Hi George,
Thanks for the update.
On Wed, Jun 10, 2020 at 2:05 PM George Kadianakis desnacked@riseup.net wrote:
Tevador, thanks a lot for your tailored work on equix. This is fantastic. I have a question that I don't see addressed in your very well written README. In your initial email, we discuss how Equihash does not have good GPU resistance: https://lists.torproject.org/pipermail/tor-dev/2020-May/014268.html
Since equix is using Equihash isn't this gonna be a problem here too? I'm not too worried about ASIC resistance since I doubt someone is gonna build ASICs for this problem just yet, but script kiddies with their CS:GO graphics cards attacking equix is something I'm concerned about. I bet you have thought of this, so I'm wondering what's your take here.
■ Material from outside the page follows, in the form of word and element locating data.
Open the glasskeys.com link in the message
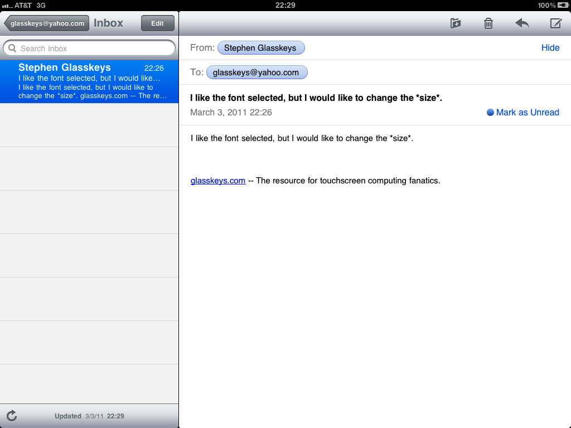The width and height of the screenshot is (571, 428). tap(218, 181)
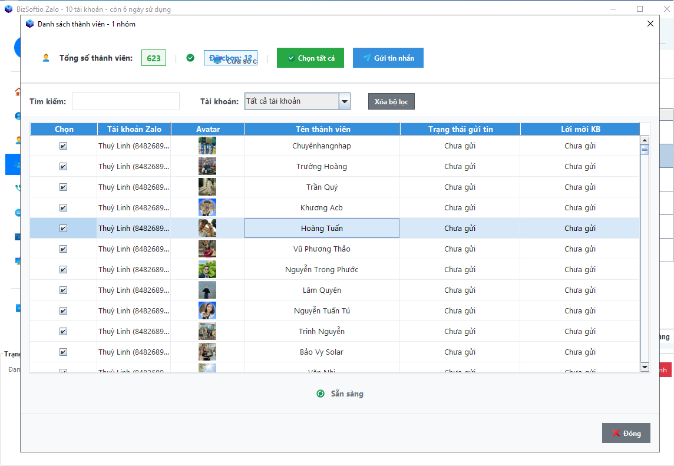Click the green verified check icon
This screenshot has width=674, height=466.
point(190,58)
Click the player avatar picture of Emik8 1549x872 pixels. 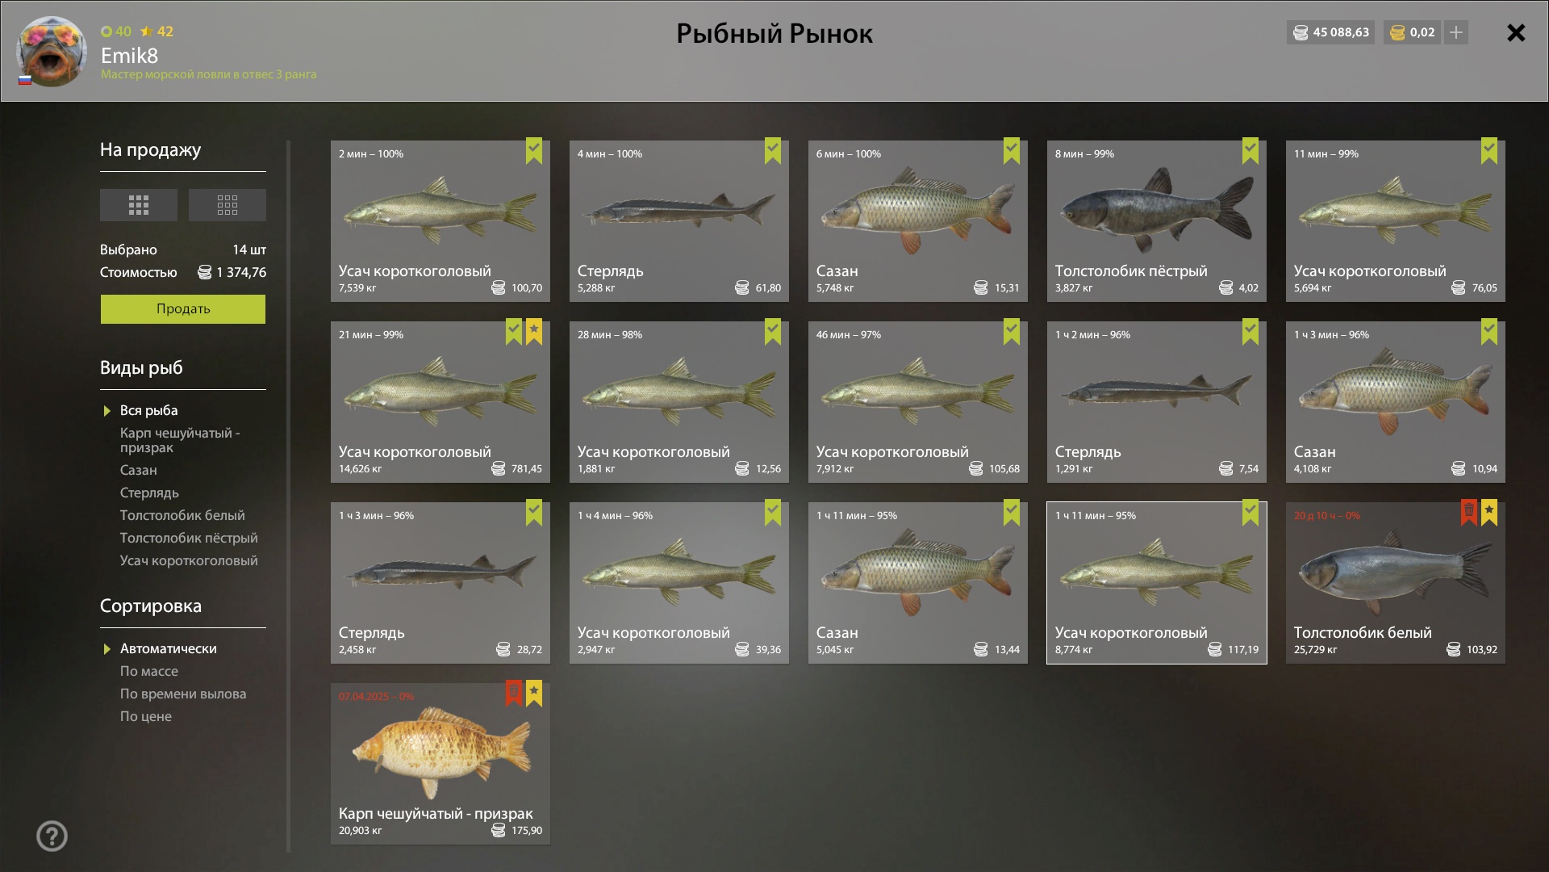point(52,52)
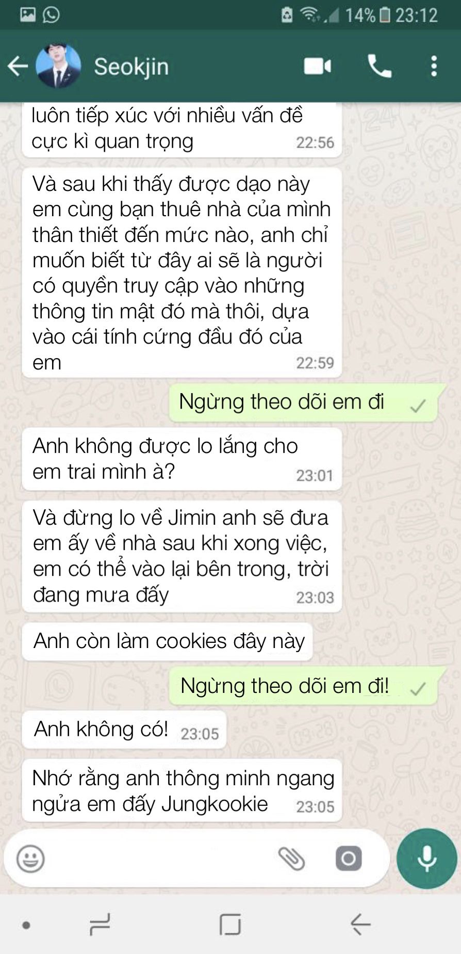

Equihash runs much faster on GPUs only if the memory requirements exceed the size of the CPU cache. This is the case for most Equihash variants that are in use by cryptocurrencies (e.g. 200,9 and 144,5), but doesn't apply to Equi-X, which uses only 2 MB.
The GPU resistance of Equi-X is based on 2 facts: 1) Each solution attempt uses a different hash function. GPUs cannot compile new kernels fast enough (it would require >1000 kernels per second), so they have to run in emulator mode, which is much slower. GPUs are also impacted by thread divergence. 2) The entire sorting phase fits into CPU cache, so CPUs can benefit from memory bandwidth comparable to GPUs (~500 GB/s).
In tevador's initial mail, they point how the cell should include POW_EFFORT and that we should specify a "minimum effort" value instead of just inserting any effort in the pqueue. I can understand how this can have benefits (like the June discussion between tevador and yoehoduv) but I'm also concerned that this can make us more vulnerable to [ATTACK_BOTTOM_HALF] types of attacks, by completely dropping introduction requests instead of queueing them for an abstract future. I wouldn't be surprised if my concerns are invalid and harmful here. Does anyone have intuition?
I don't see any downsides to including the PoW effort in the cell and specifying the minimum effort. The minimum effort is needed to reduce the verification overhead and to ensure that the queue doesn't grow indefinitely. If the effort of the introduction request is lower than the minimum, the service can simply treat it like a request without any PoW (and saving a verification call). The exact outcome would depend on the circumstances, normally the request would go to the back of the queue.
I suggest a minimum effort equivalent to ~1 second of CPU time and adjust it upward if the queue is full. This is more efficient than trimming.
The size of the queue should be enough to handle short attack bursts without dropping any requests. I'd say that a reasonable maximum queue size is {bottom half throughput} * {number of seconds the client will wait before retrying}. There is no point in queueing up more requests than this because the client will have already given up on the request by the earliest time it could be serviced.
- tevador suggests we use two seeds, and always accept introductions with
the previous seed. I agree this is a good idea, and it's not as complex as I originally thought (I have trauma from the v3 design where we try to support multiple time periods at the same time). However, because this doubles the vefication time, I decided to wait for dgoulet's scheduler numbers and until the PoW function is finalized to understand if we can afford the verification overhead.
There is no verification overhead if the seed is included in the request. If additional 32 bytes are too much, the request can include e.g. the first 4 bytes of the seed. This is enough for the service to select the correct seed from the two active ones. The chance that two subsequent seeds have the same first 32 bits is negligible (and can be even avoided completely).
- Solar Designer suggested we do Ethash's anti-DDoS trick to avoid instances
of [ATTACK_TOP_HALF]. This involves wrapping the final PoW token in a fast hash with a really low difficulty, and having the verifier check that fast hash POW first. This means that a target trying to flood us with invalid PoW would need to do some work for every PoW instead of it being free. This is a decision we should take at the end after we do some number crunching and see where we are at in terms of verification time and attack models.
This trick is mostly relevant to slow-to-verify algorithms, but can be also applied to Equi-X by reordering the server algorithm steps:
Input: C, N, E, S 1) Check that C is a valid seed (there may be multiple seeds active at a time). 2) Check that E is above the minimum effort 3) Check that N hasn't been used before with C 4) Calculate R = blake2b(C || N || E || S) 5) Check R * E <= UINT32_MAX 6) Check equix_verify(C || N || E, S) == EQUIX_OK 7) Put the request in the queue with weight E
Simple spam attacks will fail at step 5, avoiding the call to equix_verify.
However, I would not overly rely on this feature because even a single GPU can provide enough fast hashes (5-10 GH/s) for [ATTACK_TOP_HALF] on schemes like Yespower, Argon2 or RandomX. It works for Ethash because the required effort is determined by the computing power of the entire Ethereum network, so the attacker would need to compute billions of fast hashes even to pass the first check.